Material supplied ->

----------------

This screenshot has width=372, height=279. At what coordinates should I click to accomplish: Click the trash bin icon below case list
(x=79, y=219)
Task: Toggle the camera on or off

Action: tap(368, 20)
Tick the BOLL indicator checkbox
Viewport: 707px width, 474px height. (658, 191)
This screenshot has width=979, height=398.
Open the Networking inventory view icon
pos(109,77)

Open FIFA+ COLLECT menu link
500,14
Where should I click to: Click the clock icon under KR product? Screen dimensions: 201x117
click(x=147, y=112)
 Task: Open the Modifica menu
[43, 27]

----------------

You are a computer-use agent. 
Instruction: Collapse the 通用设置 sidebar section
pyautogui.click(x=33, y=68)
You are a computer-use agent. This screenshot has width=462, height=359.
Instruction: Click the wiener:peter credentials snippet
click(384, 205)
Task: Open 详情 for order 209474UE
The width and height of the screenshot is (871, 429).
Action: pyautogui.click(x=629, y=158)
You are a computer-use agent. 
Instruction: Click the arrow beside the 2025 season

----------------

What you have to do -> All that should be written out is the stretch of lines above between the one holding "Task: Open 详情 for order 209474UE" and the one holding "Instruction: Click the arrow", inclusive, exactly as given.

Result of the exercise ->
Task: Open 详情 for order 209474UE
The width and height of the screenshot is (871, 429).
Action: pyautogui.click(x=629, y=158)
You are a computer-use agent. 
Instruction: Click the arrow beside the 2025 season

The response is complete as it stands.